• **Selected excerpt**:

━━━━━━━━━━━━━━━━

2014 XL_{7}

Discovery
- Discovered by: MLS
- Discovery site: Mount Lemmon Obs.
- Discovery date: 11 December 2014

Designations
- Minor planet category: Apollo; NEO; PHA;

Orbital characteristics
- Epoch 1 July 2021 (JD 2459396.5)
- Uncertainty parameter 2
- Observation arc: 1.95 yr (713 d)
- Aphelion: 2.5362 AU
- Perihelion: 0.7719 AU
- Semi-major axis: 1.6540 AU
- Eccentricity: 0.5333
- Orbital period (sidereal): 2.13 yr (777 d)
- Mean anomaly: 80.070°
- Mean motion: 0° 27^{m} 47.88^{s} / day
- Inclination: 7.5019°
- Longitude of ascending node: 74.478°
- Argument of perihelion: 250.76°
- Earth MOID: 0.00217 AU (0.84 LD)

━━━━━━━━━━━━━━━━

• **Listed entries**:
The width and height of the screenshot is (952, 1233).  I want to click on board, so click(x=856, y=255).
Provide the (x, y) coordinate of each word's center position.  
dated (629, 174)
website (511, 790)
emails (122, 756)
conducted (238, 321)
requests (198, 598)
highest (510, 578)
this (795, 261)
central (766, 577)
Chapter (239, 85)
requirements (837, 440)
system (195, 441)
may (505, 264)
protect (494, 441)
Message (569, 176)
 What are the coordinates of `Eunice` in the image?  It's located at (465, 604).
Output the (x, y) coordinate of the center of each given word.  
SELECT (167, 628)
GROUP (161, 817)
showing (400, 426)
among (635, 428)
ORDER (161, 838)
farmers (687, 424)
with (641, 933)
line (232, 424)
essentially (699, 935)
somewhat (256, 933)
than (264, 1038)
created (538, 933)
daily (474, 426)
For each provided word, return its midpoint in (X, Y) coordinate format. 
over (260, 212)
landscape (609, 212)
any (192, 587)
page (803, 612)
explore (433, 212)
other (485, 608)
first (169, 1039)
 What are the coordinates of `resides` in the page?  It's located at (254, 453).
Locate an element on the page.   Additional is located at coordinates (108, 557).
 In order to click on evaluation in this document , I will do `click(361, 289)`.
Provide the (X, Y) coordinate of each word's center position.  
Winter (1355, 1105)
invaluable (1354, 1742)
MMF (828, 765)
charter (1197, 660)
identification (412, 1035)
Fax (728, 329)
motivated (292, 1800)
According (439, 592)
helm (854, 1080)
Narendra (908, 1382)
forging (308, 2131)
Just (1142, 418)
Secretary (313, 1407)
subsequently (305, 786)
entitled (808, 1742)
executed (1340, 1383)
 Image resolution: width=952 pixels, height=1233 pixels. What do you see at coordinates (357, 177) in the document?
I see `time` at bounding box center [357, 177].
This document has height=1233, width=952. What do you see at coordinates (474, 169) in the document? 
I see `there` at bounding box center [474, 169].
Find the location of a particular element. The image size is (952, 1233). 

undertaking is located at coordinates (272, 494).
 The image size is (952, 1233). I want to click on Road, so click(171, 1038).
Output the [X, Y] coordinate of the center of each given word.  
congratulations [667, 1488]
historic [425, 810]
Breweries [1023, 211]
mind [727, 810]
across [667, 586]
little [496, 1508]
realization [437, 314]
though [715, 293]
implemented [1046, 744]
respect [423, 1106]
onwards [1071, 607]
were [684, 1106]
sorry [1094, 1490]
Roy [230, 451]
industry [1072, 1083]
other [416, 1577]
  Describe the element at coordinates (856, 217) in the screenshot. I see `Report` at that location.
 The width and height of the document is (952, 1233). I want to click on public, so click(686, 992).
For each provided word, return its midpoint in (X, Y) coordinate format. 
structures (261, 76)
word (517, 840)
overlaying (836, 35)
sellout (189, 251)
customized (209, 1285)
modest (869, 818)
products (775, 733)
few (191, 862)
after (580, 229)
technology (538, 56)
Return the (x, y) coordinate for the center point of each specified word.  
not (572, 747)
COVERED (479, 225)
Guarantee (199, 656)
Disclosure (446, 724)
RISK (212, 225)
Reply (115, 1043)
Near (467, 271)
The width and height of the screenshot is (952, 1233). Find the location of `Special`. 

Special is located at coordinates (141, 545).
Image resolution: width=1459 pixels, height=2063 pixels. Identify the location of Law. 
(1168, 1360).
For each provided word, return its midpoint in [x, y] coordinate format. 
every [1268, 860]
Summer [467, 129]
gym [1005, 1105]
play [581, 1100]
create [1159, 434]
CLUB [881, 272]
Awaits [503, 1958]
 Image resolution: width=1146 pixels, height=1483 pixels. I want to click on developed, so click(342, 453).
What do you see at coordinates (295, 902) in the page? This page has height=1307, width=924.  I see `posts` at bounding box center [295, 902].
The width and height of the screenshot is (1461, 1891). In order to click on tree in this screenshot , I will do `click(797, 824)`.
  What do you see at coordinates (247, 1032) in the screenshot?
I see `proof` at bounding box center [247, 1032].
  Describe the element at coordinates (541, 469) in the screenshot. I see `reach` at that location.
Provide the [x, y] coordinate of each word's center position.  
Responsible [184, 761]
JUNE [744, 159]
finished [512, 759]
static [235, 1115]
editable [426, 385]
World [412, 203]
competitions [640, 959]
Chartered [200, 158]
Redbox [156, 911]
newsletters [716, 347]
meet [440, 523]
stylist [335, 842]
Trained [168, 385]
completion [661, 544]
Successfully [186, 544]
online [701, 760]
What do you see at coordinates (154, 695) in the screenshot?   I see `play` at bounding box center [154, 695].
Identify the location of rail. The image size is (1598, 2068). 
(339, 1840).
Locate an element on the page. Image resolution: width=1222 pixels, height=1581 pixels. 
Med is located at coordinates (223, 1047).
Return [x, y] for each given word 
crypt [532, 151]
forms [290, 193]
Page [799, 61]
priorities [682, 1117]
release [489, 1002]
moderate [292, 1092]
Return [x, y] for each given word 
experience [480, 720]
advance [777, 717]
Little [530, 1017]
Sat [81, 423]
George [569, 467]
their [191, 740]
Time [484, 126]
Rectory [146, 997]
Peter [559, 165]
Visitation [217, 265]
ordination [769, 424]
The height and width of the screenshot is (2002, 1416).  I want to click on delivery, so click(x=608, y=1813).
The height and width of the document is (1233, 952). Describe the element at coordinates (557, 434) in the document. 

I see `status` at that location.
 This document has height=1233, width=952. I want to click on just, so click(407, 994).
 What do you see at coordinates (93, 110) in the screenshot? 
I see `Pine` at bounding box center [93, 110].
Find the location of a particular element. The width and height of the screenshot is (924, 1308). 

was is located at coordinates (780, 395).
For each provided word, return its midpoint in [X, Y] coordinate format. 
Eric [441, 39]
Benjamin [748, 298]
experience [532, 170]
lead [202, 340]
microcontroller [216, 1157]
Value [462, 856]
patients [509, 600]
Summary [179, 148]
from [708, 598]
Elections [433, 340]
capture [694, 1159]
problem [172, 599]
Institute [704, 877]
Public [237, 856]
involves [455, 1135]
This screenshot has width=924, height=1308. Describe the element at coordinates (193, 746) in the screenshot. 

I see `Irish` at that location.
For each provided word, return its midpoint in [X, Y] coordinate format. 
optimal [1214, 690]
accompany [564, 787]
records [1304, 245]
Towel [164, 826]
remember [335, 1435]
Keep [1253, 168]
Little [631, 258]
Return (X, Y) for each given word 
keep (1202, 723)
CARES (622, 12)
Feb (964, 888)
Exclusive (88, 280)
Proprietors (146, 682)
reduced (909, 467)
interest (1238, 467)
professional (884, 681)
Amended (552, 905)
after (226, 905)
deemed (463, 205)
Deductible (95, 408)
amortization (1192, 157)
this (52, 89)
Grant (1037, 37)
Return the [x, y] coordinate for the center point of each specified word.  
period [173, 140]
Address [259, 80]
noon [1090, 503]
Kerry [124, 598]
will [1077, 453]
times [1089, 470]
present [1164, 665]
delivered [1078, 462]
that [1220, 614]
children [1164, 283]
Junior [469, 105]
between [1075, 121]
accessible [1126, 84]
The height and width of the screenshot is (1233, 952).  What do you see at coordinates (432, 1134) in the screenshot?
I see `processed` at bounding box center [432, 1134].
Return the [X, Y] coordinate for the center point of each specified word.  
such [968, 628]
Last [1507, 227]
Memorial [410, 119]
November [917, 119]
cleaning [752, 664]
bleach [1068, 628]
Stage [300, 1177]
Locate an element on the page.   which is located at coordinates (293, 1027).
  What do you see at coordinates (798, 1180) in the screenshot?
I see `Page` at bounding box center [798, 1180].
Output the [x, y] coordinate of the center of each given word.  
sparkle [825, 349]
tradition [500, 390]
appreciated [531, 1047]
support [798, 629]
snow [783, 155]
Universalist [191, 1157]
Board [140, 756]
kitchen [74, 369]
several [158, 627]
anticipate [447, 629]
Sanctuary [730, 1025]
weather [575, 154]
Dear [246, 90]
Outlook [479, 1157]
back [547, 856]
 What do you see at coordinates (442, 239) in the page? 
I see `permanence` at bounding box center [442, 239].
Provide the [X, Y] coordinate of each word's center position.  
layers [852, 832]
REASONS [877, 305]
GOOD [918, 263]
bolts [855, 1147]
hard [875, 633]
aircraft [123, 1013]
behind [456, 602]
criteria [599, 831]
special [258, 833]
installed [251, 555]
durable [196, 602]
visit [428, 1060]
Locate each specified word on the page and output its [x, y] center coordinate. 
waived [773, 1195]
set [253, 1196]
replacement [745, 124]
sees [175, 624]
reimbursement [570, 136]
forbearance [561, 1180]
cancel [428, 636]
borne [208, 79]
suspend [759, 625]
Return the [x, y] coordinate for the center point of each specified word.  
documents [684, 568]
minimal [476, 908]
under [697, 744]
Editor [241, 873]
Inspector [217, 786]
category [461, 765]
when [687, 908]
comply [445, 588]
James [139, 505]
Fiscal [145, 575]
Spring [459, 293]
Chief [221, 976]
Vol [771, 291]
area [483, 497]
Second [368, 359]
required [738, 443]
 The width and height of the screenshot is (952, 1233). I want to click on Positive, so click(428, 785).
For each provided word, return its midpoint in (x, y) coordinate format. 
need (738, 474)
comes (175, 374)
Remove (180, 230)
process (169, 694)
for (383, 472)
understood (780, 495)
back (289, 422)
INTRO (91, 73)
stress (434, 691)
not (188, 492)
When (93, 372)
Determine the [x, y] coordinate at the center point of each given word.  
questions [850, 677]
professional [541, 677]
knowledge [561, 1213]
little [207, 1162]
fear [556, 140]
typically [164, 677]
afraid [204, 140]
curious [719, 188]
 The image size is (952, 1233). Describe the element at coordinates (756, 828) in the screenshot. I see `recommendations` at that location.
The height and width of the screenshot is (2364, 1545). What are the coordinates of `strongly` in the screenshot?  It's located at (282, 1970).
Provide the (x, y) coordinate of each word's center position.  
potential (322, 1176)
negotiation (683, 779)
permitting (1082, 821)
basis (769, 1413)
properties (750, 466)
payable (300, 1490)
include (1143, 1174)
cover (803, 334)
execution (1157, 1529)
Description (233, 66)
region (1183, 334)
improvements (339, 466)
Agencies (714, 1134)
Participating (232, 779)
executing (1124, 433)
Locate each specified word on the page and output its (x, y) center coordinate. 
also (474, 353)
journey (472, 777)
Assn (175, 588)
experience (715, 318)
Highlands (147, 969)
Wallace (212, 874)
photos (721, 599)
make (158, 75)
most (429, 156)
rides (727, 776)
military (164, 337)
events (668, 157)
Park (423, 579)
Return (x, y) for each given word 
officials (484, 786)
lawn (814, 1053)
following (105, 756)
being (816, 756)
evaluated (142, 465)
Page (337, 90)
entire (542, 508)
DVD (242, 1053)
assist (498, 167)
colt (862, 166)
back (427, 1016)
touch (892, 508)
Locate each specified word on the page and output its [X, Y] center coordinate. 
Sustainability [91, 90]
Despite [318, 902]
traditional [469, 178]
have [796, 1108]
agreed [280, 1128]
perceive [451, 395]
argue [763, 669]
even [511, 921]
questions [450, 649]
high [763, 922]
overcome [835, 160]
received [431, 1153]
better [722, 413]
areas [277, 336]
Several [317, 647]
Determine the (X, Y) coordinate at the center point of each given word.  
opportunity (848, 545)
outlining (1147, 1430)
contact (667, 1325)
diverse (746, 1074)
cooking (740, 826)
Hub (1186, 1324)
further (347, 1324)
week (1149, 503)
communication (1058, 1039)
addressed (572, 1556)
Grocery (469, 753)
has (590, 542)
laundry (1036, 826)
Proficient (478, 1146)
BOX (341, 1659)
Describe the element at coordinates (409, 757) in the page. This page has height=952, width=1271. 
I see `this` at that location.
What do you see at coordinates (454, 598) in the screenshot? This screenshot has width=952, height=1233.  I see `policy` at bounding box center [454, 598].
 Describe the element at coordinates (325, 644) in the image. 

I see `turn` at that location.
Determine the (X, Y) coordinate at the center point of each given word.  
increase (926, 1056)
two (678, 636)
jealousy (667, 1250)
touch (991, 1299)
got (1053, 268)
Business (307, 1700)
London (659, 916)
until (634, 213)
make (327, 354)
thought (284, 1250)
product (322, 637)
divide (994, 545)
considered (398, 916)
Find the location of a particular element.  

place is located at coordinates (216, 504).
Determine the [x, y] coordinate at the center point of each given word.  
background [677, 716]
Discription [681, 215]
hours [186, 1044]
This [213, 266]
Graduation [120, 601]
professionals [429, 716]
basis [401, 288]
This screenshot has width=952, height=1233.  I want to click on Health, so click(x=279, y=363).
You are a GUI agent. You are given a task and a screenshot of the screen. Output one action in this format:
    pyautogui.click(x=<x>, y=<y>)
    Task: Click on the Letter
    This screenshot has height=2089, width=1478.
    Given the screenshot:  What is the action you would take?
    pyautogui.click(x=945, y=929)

━━━━━━━━━━━━━━━━

• **Task item**: Copy the asteroid data sheet from "- Discovery date: 11" to "2.13 yr (777 d)", with "Farthest distance" switched in wherever "Aphelion" appears.

• **Finished task**:
- Discovery date: 11 December 2014

Designations
- Minor planet category: Apollo; NEO; PHA;

Orbital characteristics
- Epoch 1 July 2021 (JD 2459396.5)
- Uncertainty parameter 2
- Observation arc: 1.95 yr (713 d)
- Farthest distance: 2.5362 AU
- Perihelion: 0.7719 AU
- Semi-major axis: 1.6540 AU
- Eccentricity: 0.5333
- Orbital period (sidereal): 2.13 yr (777 d)